The tale, of course, is classic, and it isn't done any harm in this faithful adaptation. (Well, maybe a little harm. Maybe my brain kept inserting the music and voice overs from The Muppet Christmas Carol...)
 The capturing of the 1860s is well done, fashions nicely displayed. 

And the textures and brushes used in this work are really gorgeous. The whole thing is pulled together with a sooty, sepia-toned color scheme that fits the material rather well.

The Razzes

So...this story is done with some form of 3d character manipulation program and the output is then put through a number of filters and worked over. It's not a bad artistic method, in fact some great work has been turned out in just this way, like Romantically Apocalyptic and Supergirl.
But here's the thing: when you do it, pay. Attention. To. The. Details.
Don't leave figures looking stiff.
Don't leave characters in akward and physically difficult poses. 

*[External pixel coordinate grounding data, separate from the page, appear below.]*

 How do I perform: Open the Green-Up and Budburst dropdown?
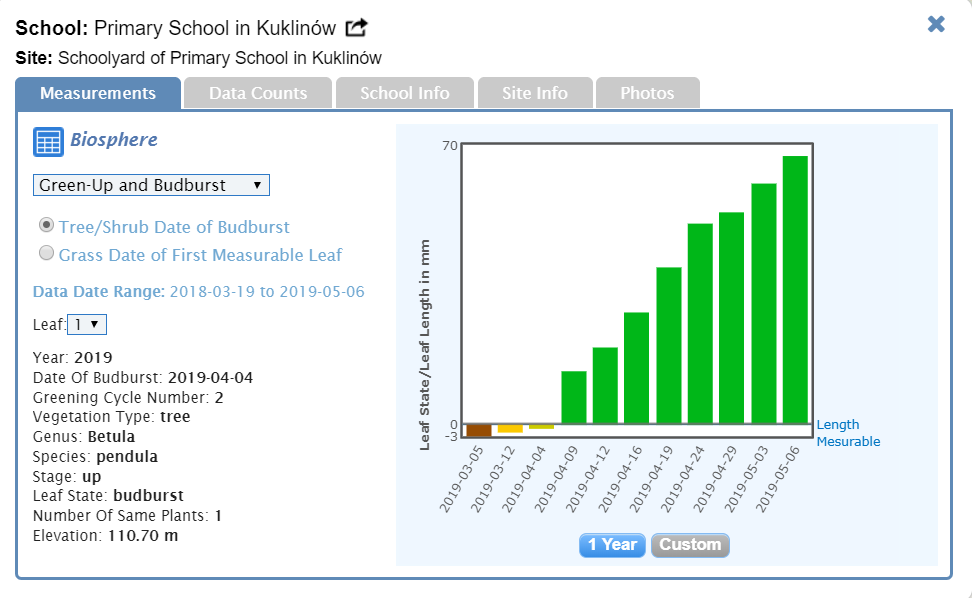click(x=151, y=185)
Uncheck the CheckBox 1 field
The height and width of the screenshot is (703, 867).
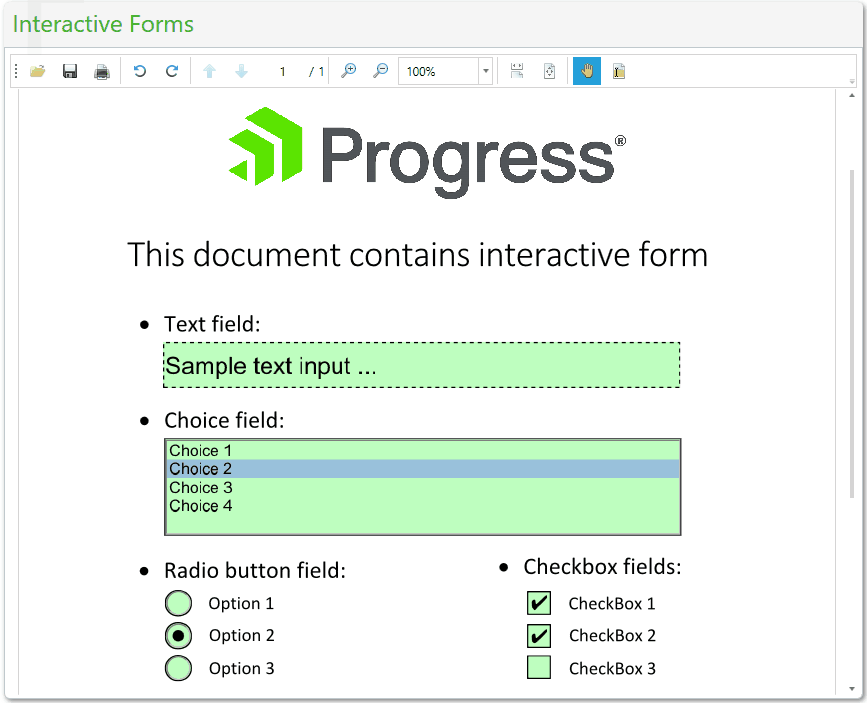tap(538, 603)
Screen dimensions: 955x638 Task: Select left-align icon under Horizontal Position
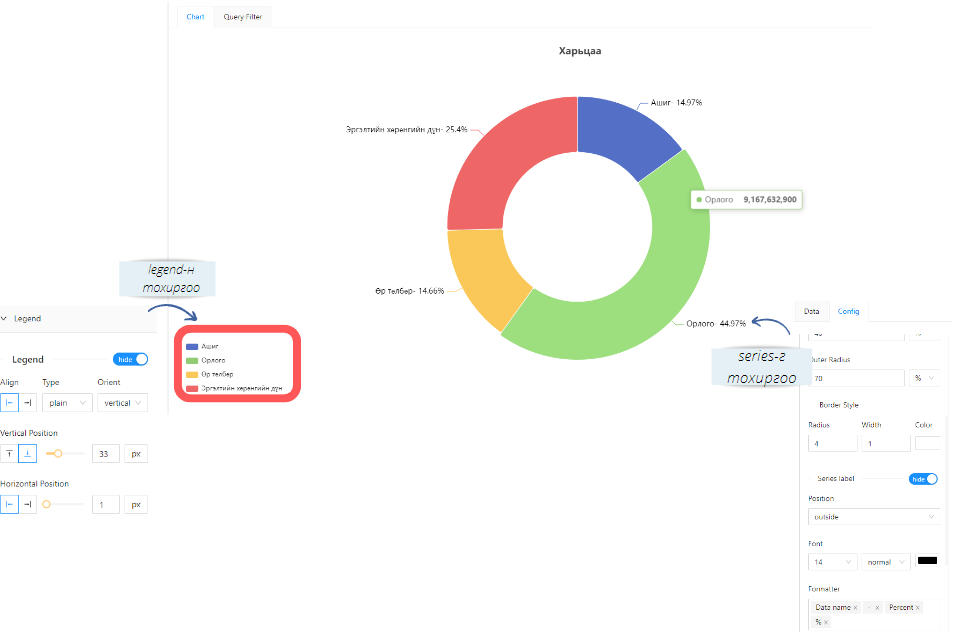tap(9, 503)
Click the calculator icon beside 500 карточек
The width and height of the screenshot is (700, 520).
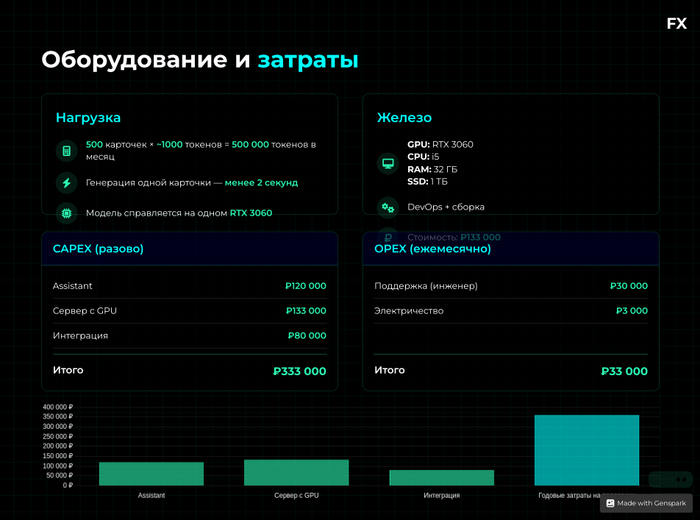[67, 151]
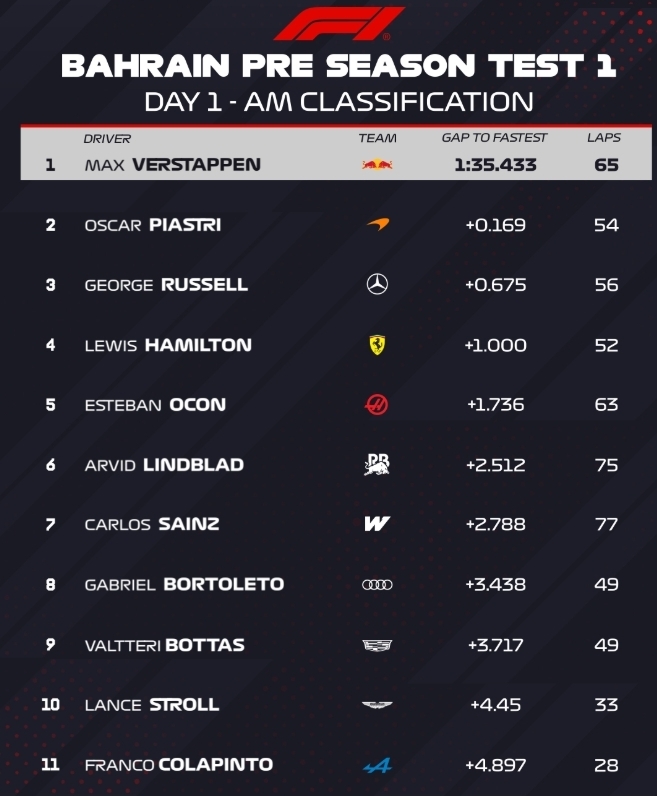Click the Mercedes star logo
This screenshot has height=796, width=657.
pyautogui.click(x=377, y=285)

Don't ignore the borders around your characters and leave them look like badly pasted cardboard cutouts in the scene. 

Watch your expressions and, if the 3d render doesn't do a very good job, fix it by hand. Otherwise you end up with a Ghost of Christmas Present with an expression that intimates the fact that he'd rather like to return to his pre-christian Nordic roots and wind Scrooge's entrails around a sacred tree...

And for the love of all gods bright and dark, if you're looking to massage 3d rendered image and make them look like paintings, actually massage the things. Don't just run them through the render engines. You need to change the shading and lighting by hand, remove the overly strong highlights that 3d rendering tends to create and in general spruce things up.

Forget these important details and you end up with awkward scenes as below, which look like a set of shop-window mannequins aping their betters and failing at it. 
And I just wrote 'aping their betters'. Oh dear. No more Dickens for me! 

The Revue

A nice little treat for the holidays.